Les discriminations structurelles, héritières de l’ancien système colonial européen, sont encore présentes aujourd’hui dans la société. La justice sociale étant au centre de notre réflexion, le rôle de l’éducation est primordial afin de former les prochaines générations à ne pas répéter les erreurs du passé et à se fixer comme idéal une société plus égalitaire, et ce à tous les niveaux.

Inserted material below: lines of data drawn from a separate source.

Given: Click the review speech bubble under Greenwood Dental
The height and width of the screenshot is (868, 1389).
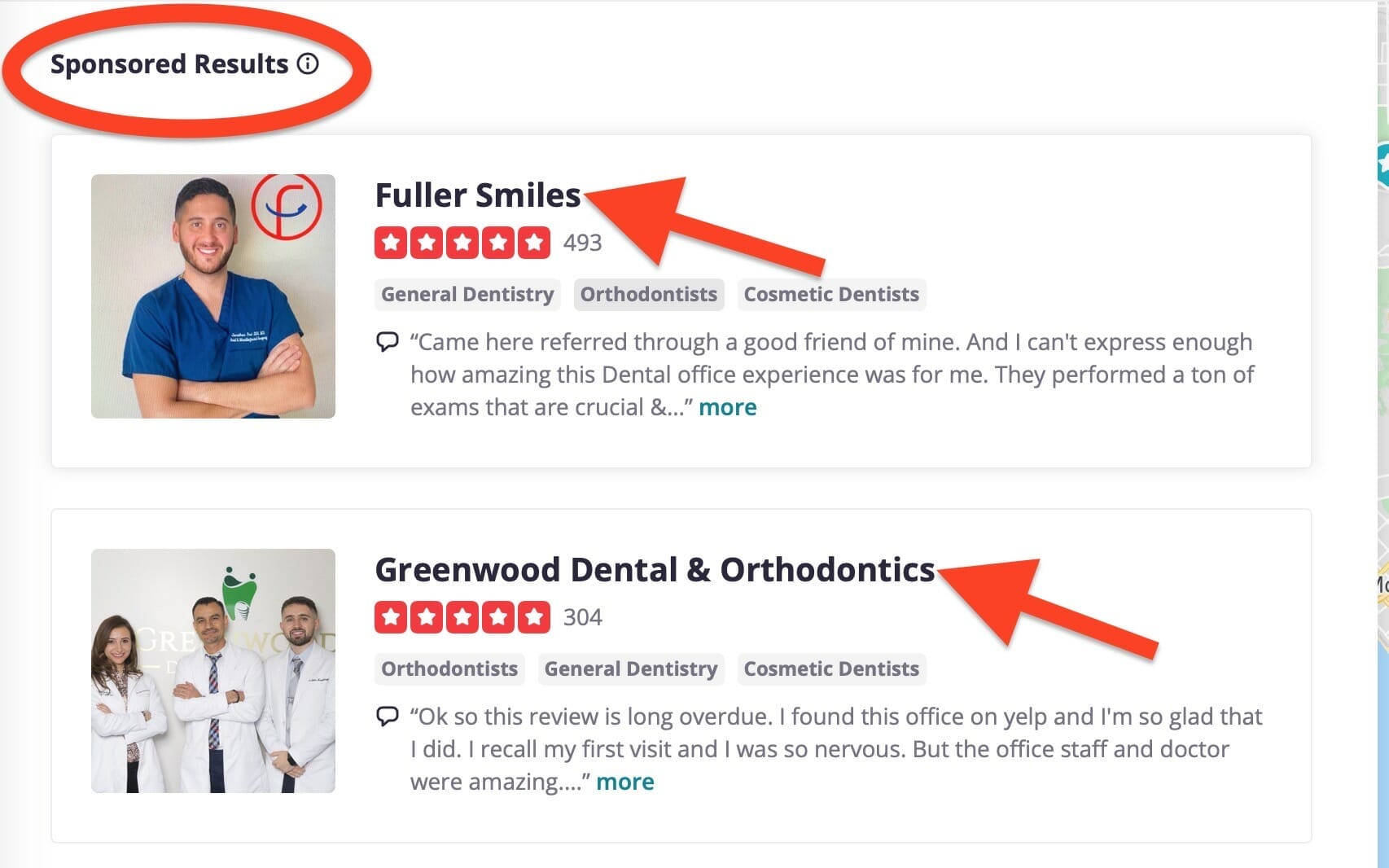Looking at the screenshot, I should [x=387, y=717].
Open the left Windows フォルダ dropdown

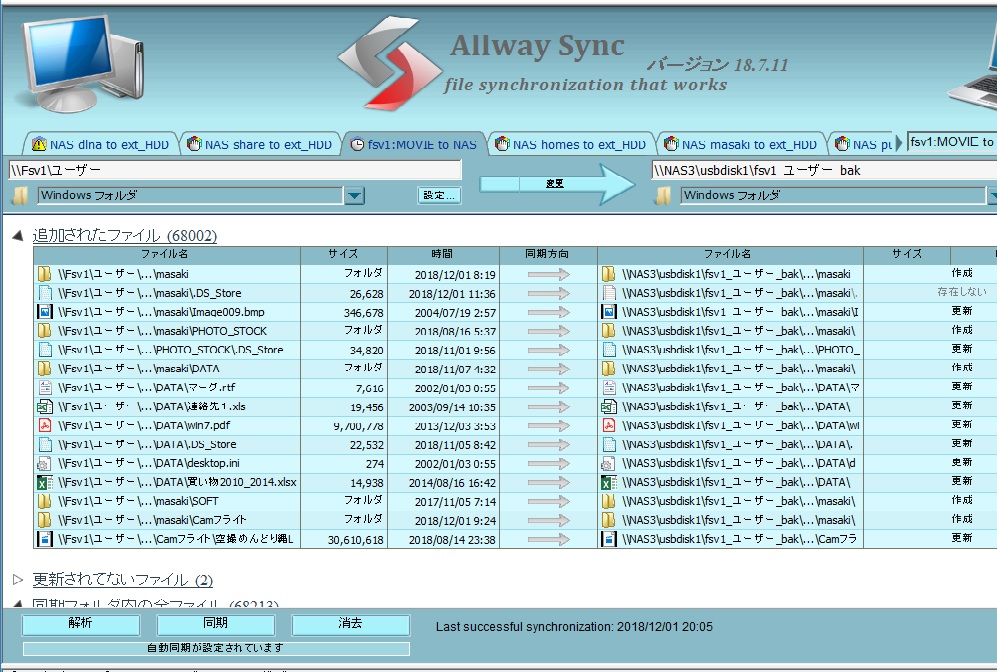[354, 196]
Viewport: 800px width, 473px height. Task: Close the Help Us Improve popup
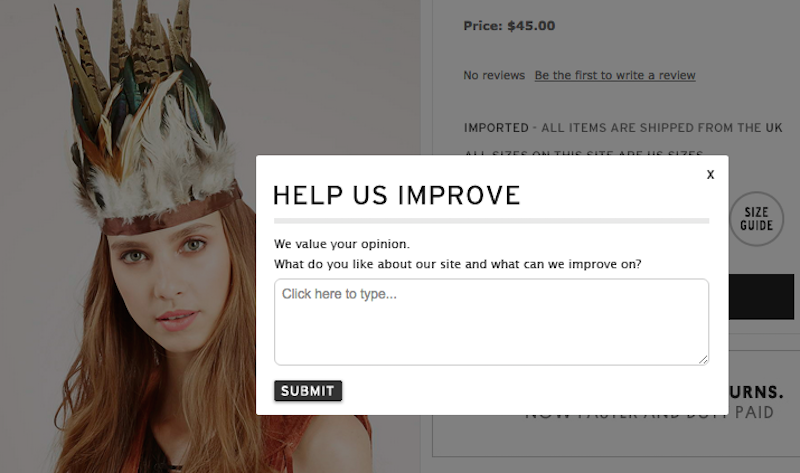tap(710, 175)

Nous sommes le 7 juin 2020, plus de 10.000 manifestant·es marchent en direction du Palais de Justice de Bruxelles dans le but de réclamer la fin des violences policières, en particulier contre les personnes racisées[1]. Cette marche fait écho au mouvement Black Lives Matter né quelques années auparavant aux États-Unis et ayant atteint son point culminant lors de la mort de Georges Floyd dont le supplice fit le tour des réseaux sociaux. Partout dans le monde, des citoyen·nes prennent part à la dynamique et défilent dans les rues pour réclamer justice à la vue de toutes ces bavures policières, signe d’un système inégalitaire basé sur les différences de traitement quant à la couleur de peau. Par la suite, un phénomène va naître, parallèlement à ces revendications : la mise en cause de tous les personnages historiques ayant participé à un système d’oppression qui conduira à la question de la suppression de toute trace de leur passage dans la société contemporaine. De Léopold II à Colbert en passant par Christophe Colomb, tous ces symboles coloniaux feront l’objet d’un débat public pendant des semaines, suscitant diverses réactions dans les sociétés occidentales. Au fil des discussions, bien des idées vont émerger afin de sensibiliser les nouvelles générations à la problématique du poids de l’histoire coloniale sur la question des discriminations structurelles.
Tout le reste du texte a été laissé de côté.